Store in the freezer: let cool completely and store in an airtight, freezer-safe container for up to 3 months. When freezing, I recommend cutting the oatmeal into portions, wrapping each in plastic wrap and placing the portions in a large freezer bag. The individual servings make it easier for reheating.
To reheat the entire pan of baked oatmeal: cover with foil and reheat in the oven at 350ºF for about 20 minutes or until warm.
To reheat individual portions: set oven or toaster oven to 350ºF and bake for 5-10 minutes. You can also reheat in the microwave for 1 minute. Once warm, add your toppings and enjoy!
Preheat oven to 375°F and spray an 8×8 square baking dish with cooking spray.
If you haven’t done so already, steam your riced cauliflower according to the package instructions, until soft and tender and set aside to cool slightly.
In a large bowl, mix together all ingredients except for the chocolate.

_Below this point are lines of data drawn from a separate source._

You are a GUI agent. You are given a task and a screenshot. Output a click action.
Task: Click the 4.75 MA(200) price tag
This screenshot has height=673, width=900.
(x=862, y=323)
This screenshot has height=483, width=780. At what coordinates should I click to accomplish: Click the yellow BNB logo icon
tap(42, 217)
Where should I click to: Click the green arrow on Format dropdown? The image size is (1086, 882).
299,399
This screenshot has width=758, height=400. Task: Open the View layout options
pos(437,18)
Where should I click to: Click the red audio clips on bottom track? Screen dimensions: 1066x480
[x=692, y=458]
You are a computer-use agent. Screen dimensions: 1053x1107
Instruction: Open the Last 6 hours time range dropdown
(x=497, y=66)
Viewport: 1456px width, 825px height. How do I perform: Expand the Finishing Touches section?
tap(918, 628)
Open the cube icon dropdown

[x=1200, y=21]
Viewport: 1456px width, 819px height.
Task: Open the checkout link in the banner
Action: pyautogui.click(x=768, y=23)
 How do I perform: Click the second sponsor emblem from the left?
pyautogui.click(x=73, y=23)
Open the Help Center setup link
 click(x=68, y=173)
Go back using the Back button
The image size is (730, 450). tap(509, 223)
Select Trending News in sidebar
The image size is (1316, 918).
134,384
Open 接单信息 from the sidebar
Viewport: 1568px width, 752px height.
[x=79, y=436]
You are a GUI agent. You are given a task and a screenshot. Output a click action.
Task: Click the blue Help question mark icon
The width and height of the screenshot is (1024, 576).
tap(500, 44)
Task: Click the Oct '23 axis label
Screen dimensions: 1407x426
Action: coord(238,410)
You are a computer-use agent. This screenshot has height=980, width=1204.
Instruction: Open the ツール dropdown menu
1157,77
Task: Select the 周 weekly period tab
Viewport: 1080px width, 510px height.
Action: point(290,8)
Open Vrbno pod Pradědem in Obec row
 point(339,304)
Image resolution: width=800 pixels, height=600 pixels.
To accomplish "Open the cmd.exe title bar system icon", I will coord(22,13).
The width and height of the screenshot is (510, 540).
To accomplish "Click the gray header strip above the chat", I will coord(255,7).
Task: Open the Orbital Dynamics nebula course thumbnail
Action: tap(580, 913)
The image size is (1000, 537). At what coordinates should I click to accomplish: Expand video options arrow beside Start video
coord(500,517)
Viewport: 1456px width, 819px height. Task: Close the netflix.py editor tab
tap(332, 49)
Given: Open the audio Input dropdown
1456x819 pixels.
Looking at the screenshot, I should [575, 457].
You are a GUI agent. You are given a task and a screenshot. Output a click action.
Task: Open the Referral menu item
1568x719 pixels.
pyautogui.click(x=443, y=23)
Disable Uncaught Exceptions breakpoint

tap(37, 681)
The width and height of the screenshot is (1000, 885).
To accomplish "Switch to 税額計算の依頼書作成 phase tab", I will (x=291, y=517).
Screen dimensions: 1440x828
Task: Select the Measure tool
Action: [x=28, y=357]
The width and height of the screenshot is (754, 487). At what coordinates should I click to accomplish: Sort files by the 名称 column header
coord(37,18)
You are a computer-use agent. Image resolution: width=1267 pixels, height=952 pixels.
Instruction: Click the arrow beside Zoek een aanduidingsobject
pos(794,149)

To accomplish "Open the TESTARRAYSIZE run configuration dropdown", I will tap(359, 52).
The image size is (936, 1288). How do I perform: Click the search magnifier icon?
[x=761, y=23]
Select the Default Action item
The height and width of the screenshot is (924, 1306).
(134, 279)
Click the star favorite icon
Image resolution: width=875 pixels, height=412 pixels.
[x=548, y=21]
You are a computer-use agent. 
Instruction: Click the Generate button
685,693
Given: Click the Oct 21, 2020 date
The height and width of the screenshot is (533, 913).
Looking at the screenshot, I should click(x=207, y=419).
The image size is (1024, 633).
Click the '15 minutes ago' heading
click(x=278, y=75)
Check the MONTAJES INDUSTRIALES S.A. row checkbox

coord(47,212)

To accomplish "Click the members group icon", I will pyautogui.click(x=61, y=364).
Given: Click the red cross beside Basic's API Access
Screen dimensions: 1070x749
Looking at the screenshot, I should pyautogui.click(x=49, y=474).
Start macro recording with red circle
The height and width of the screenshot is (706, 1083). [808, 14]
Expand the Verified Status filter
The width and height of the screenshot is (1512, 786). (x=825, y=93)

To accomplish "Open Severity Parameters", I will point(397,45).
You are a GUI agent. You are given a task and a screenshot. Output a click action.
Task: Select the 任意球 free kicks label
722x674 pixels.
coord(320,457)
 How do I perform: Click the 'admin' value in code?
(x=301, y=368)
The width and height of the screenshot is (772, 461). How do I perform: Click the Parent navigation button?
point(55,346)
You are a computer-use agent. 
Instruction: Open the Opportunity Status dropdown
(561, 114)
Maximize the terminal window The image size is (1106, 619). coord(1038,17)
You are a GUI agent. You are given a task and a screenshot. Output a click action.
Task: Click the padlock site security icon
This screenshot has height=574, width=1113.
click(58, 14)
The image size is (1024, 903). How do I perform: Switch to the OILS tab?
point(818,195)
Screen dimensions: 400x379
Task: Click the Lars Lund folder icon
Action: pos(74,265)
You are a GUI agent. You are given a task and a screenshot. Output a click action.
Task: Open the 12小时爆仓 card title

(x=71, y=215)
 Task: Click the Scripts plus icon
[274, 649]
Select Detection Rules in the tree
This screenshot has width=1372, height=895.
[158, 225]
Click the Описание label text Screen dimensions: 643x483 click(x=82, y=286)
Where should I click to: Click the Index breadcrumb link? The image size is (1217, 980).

Fold in ⅛ cup of chocolate.
Carefully pour oatmeal mixture into the prepared baking dish. Scatter remaining chocolate on top.
Bake for 20-25 minutes, or until the oatmeal has set and a toothpick comes out clean. Remove from the oven and let cool for a few minutes before serving.
Portion and serve with a drizzle of nut butter and maple syrup on top.
Egg whites: If you don’t have egg whites on hand you can definitely use whole eggs. I would stick to using just 2-3 eggs. For a vegan substitute you can combine ¼ cup ground flax with ½ cup water and let it soak for a few minutes to gel up before adding it to the rest of the ingredients.